Fighting the Black Box: Guide to Interpreting Common Machine Learning Algorithms

Sonnet Xu
3 min readJul 29, 2021


With the rapid increase in machine learning interest and usage, more and more concerns are arising about the utility of these different models. One major concern is on the ethical front. How can we let algorithms decide potentially detrimental decisions if we don’t even know the reasoning behind it? For this reason, understanding why your machine learning model makes the decisions that it does is crucial. This blog is a short survey of the interpretability of different ML algorithms, hope you enjoy!


Latent Dirichlet Allocation (LDA) is an unsupervised statistical model that is often used for it’s small footprint and fast prediction speeds makes it especially useful for smaller datasets. This allows the model to be comparatively simpler and doesn't require constant tuning of hyperparameters. It works through document classification by scanning through data and figuring out group or topic it belongs to. One document can belong more than 1 topic. If something is similar enough to a topic it can be classified as both.

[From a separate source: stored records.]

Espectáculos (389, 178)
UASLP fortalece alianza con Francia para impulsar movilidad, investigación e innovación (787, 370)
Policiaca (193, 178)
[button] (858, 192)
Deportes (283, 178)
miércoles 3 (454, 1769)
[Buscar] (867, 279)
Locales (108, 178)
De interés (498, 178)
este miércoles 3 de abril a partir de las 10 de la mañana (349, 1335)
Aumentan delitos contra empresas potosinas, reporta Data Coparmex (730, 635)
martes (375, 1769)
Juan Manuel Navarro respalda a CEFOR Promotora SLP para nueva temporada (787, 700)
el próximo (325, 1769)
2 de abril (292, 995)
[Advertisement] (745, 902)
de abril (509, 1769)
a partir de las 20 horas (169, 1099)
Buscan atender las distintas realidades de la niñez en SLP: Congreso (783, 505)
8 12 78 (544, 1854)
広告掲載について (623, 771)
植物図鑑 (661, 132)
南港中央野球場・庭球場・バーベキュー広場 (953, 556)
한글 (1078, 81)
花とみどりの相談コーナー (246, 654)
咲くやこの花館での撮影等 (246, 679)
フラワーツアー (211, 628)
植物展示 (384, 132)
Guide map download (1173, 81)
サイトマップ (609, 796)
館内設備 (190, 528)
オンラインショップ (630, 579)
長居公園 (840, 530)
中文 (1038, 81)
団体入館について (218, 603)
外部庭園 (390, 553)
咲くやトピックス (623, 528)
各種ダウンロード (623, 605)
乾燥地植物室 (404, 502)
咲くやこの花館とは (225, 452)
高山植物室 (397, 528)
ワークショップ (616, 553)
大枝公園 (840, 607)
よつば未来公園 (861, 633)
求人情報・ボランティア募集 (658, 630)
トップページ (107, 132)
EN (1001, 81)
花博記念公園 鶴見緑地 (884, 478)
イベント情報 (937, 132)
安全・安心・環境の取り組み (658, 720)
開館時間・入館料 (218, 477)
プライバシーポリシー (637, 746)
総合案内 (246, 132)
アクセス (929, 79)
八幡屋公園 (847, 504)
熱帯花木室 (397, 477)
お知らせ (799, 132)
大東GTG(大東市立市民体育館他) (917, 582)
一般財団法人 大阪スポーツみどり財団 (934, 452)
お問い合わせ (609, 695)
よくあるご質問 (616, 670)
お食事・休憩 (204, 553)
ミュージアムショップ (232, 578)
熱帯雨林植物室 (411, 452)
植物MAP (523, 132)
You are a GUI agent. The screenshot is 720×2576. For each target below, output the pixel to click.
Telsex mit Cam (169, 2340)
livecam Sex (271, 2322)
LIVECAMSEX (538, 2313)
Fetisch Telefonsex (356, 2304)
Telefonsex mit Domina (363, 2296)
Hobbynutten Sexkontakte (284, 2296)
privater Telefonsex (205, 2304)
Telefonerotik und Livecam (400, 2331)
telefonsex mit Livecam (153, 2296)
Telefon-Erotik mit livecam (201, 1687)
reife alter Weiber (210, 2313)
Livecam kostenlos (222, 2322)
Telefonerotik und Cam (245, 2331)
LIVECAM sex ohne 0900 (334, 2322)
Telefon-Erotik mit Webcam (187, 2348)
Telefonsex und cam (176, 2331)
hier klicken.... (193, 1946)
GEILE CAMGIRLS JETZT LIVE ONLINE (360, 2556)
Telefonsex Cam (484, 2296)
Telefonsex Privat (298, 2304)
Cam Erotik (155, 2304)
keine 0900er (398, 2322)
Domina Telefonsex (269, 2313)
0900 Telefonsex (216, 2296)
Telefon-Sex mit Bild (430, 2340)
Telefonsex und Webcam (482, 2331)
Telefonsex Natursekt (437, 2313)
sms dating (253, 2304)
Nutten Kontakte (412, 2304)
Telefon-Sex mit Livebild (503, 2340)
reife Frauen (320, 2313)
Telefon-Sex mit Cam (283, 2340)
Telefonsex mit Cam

k-nearest neighbors (KNN) is a supervised machine learning model which means that learns by having a data set that’s label with which class or label it belongs to. KNN is often used to predict a result using a label heavy dataset with using a separate label to predict. This means that if you trying to figure out if a person owns a dog or a cat you would look at other labels like age, gender, and hobbies. The model follows the philosophy that similar data points will be near each other. The KNN can handle more complicated datasets and also performs better than most simple models.

Naïve Bayes

Naïve Bayes is a supervised machine learning model often used when you have lots of data points, but a small number of variables because it predicts the class of unknown data points. It accomplishes this by using the Bayes theorem of probability which is the “Naïve” assumption that then data points have a conditional independence. It also works faster and more efficiently compared to many other more complicated models. This is really useful in spam filtering and trying to recommend things, but the biggest disadvantage is the the fact that it runs on the assumption that the different elements are independent, but most scenarios they are actually dependent.


The Support Vector Machine (SVM) is a supervised machine learning model which is made as an extension to LDA, using hyperplanes as a method to separate different classes of data. This is so that they can minimize the distance between different classes in a very noisy environment. This is extremely effective in high dimensional spaces, creating a more accurate model for less resources. SVM can be used for regression and classification tasks, but the majority of instances of this model is used for classification. The major drawback however is the difficulty to interpret the model, making it unviable in commercial settings.

Gradient Boosted Forest Models and Random Forest Models

Forest models are some of the most favorable models to use when it comes to thinking about interpretability. It is easy to use information about model parameters to directly draw relationships about feature importance. In fact, most popular machine learning libraries (sci-kit learn, TensorFlow, etc.), have pre-implemented off-the-shelf functions you can use to interpret your models.